◆ **PAGE EXTRACT**:

□ □ □

We may carry out work for other Local Authorities on their behalf to investigate offences where they do not have the resource or Accredited Officers to carry out this work themselves. Examples of this work would be entering into an agreement to utilise our Accredited Financial Investigators to investigate offences contrary to the Proceeds of Crime Act 2002 and pursue confiscation of funds that have been derived by a person’s criminal conduct. Such agreements include the sharing of personal data between bodies to assist in the prevention and detection of crime, the prosecution of offenders, and the recovery of assets.
The council is a data controller for the investigations that we undertake on behalf of other organisations like housing associations and local authorities. We share the evidence and outcome of investigations with the organisation that employs us to deliver anti-fraud work for them.
Personal information collected
- Address & contact details
- Financial information
- Equalities Information (ethnicity and religion)
- Property and housing information
- Criminal/Prosecution Information
- Health/Medical Information
- Social Services Record
- Human Resources Records
- Other Agencies involved
- Information from the Local Authority from where you live and previously lived
- Family/Relationship Information
- NHS number
- Images in photographs or film/CCTV
Who we share the information with
- Judicial Agencies (Courts)
- Legal representatives
- Expert Witnesses
- Council services
- Government departments (DWP, The Cabinet Office)
- Professional regulatory bodies
- UK Border Agency
- Council Legal Service
- Insurance companies
- Other local authorities
- Specified Anti-Fraud Organisations and CIFAS
- Organisations were are working for, such as housing providers and other local authorities
- Professional Regulatory Bodies
- Housing providers
- Home Office
- Credit Reference Agencies
- in certain circumstances employers
We will only share information with these organisations where it is appropriate and legal to do so.
We may also share information, for example, if there is a risk of serious harm or threat to life.
Legislation that applies
The legal basis for Counter Fraud investigations is set out below:
- Section 151, Local Government Act 1972
- The Council Tax Reduction Schemes (Detection of Fraud and Enforcement) (England) Regulations 2013
- Local Audit and Accountability Act 2014 (Part 6)
- Section 68 of the Serious Crime Act 2007
- Prevention of Social Housing Fraud Act 2013
- Housing Act 1985
- The Money Laundering, Terrorist Financing and Transfer of Funds (Information on the Payer) Regulations 2017
- Fraud Act 2006
- Theft Act 1968
- Forgery and Counterfeiting Act 1981
- Proceeds of Crime act 2002
- Criminal Finances Act 2017
- Road Traffic Regulation Act 1984
- Disabled Persons' Parking Badges Act 2013
- Chronically Sick and Disabled Persons Act 1970
All criminal investigations conducted by a local authority are governed by and compliant with the:
- Criminal Procedures and Investigations Act 1996
- Police and Criminal Evidence Act 1984
- Human Rights Act 1998
- Investigatory Powers Act 2016
- Regulation of Investigatory Powers Act 2000
How long we keep your information
The standard retention period for anti-fraud records is 6 years. This is defined as 6 years after the last entry in a record.
Records must only be retained beyond the default retention period if their retention can be justified for statutory, regulatory, legal or security reasons or for their historic value.
In cases where criminal prosecutions have taken place data may be kept for a longer period to cater for appeals and retrials. The standard retention period for such cases is 7 years from the date of conviction.

□ □ □

◆ **REQUIRED WORK**:
• A. According to the page extract, what is the standard retention period for anti-fraud records?
• B. Copy out the stretch of the page extract from "Legislation that applies" through "2014 (Part 6)", swapping "Legislation" for "Laws".

◆ **DATASET SECTION**:

□ □ □

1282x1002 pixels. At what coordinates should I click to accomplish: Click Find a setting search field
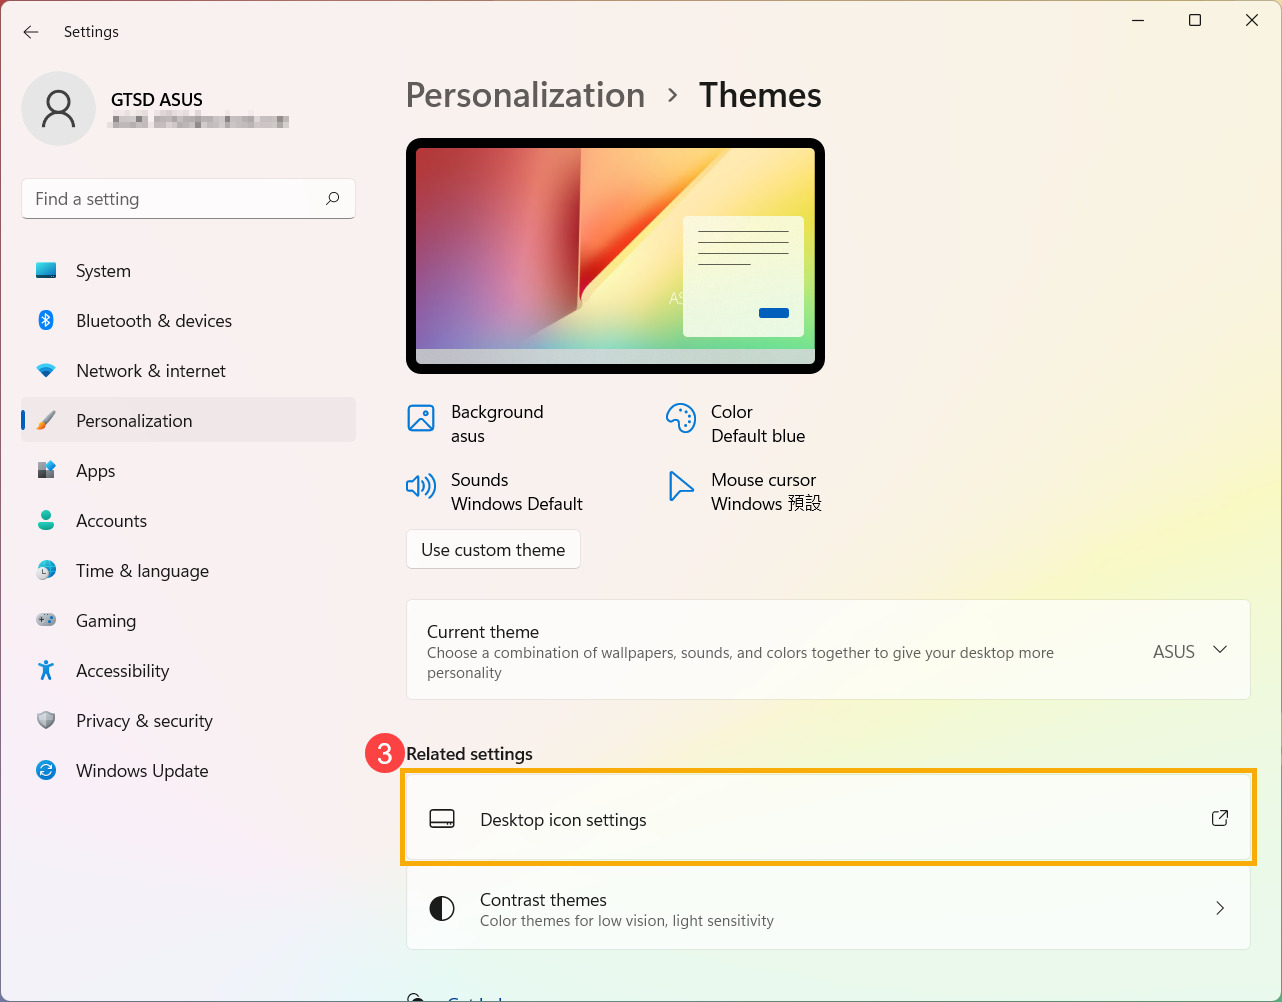[188, 198]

□ □ □

◆ **TASK-BY-TASK OUTPUTS**:
• A. Six years after the last entry in a record.

• B.
Laws that applies
The legal basis for Counter Fraud investigations is set out below:
- Section 151, Local Government Act 1972
- The Council Tax Reduction Schemes (Detection of Fraud and Enforcement) (England) Regulations 2013
- Local Audit and Accountability Act 2014 (Part 6)